Iran, alongside Russia, China and North Korea has been identified as one of the major state sponsors of cyber-attacks targeting the West but, so far, the damage caused by its hacking has been limited. The US was forced to issue an emergency cyber security directive last January in response to an ongoing attack during the government shutdown. Sky News reports that Iran was also blamed for a wave of cyber-attacks which targeted key parts of the UK's national infrastructure, including the Post Office. The vast majority of these hacks appeared to be about espionage as hackers were attempting to monitor and track specific individuals for operations believed to serve Iran's national security strategic objectives. CNN reports that the head of the US cyber security and infrastructure agency stressed that companies need to ‘brush up’ on defending against Iranian regime hackers. Acting Homeland Security Secretary Chad Wolf has issued a new National Terrorism Advisory System bulletin in the wake of the drone strike. ‘Iran maintains a robust cyber programme and can execute cyber-attacks against the US,’ reads the bulletin, which expires 18 January.

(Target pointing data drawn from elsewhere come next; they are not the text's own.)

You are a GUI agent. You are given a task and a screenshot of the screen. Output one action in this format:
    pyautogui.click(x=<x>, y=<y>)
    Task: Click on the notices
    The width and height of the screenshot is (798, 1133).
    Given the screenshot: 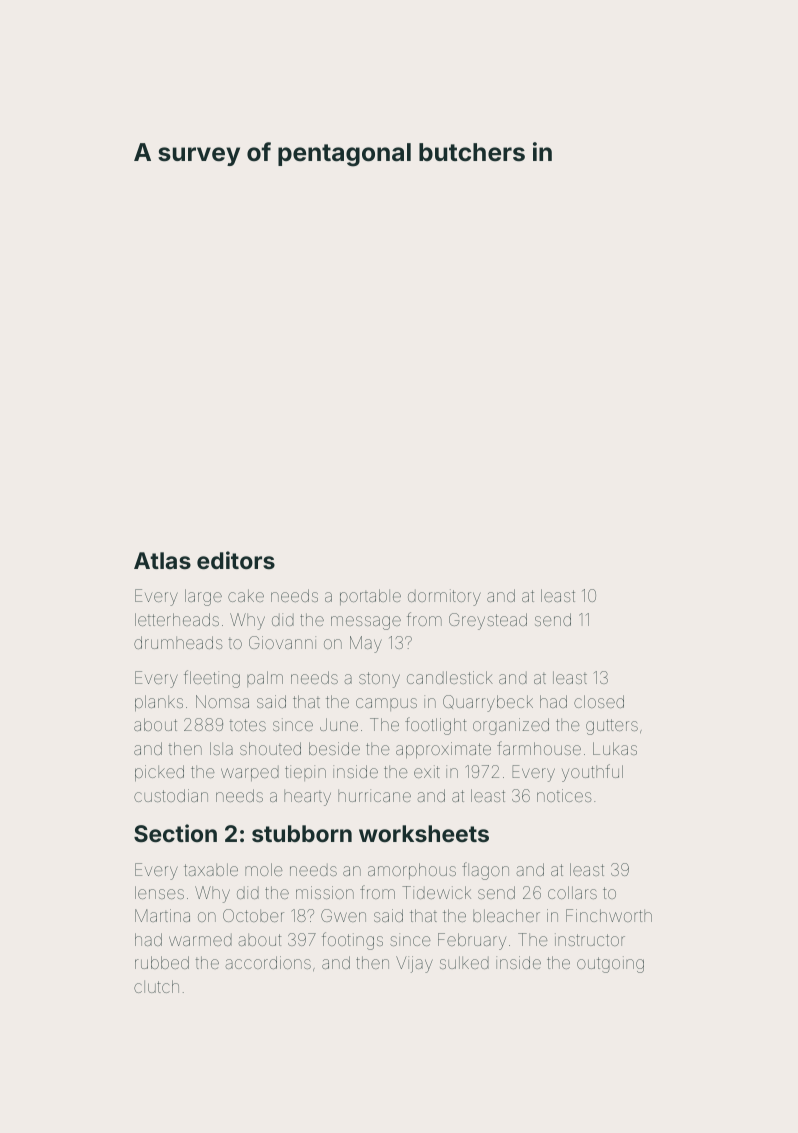 What is the action you would take?
    pyautogui.click(x=564, y=795)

In another development, the US Army has banned the use of the hugely popular short video app TikTok by its soldiers, labelling it a security threat. The army has joined the navy in barring the use of the app on government-owned phones, following bipartisan calls from lawmakers for regulators and the intelligence community to determine whether the Chinese-owned app presents a security threat and could be used to collect the personal data of citizens. CNN reports that TikTok is not the only Chinese tech giant to raise US suspicions – wireless company Huawei has earned the criticism of the Trump administration, which has campaigned worldwide against the use of Huawei equipment, citing the company's ties to Beijing. But Huawei isn't the viral phenomenon that TikTok has become, capturing millions of teens and adults with its ability to create and share short videos set to catchy music. The two-year-old app has been downloaded over 750m times in the past year.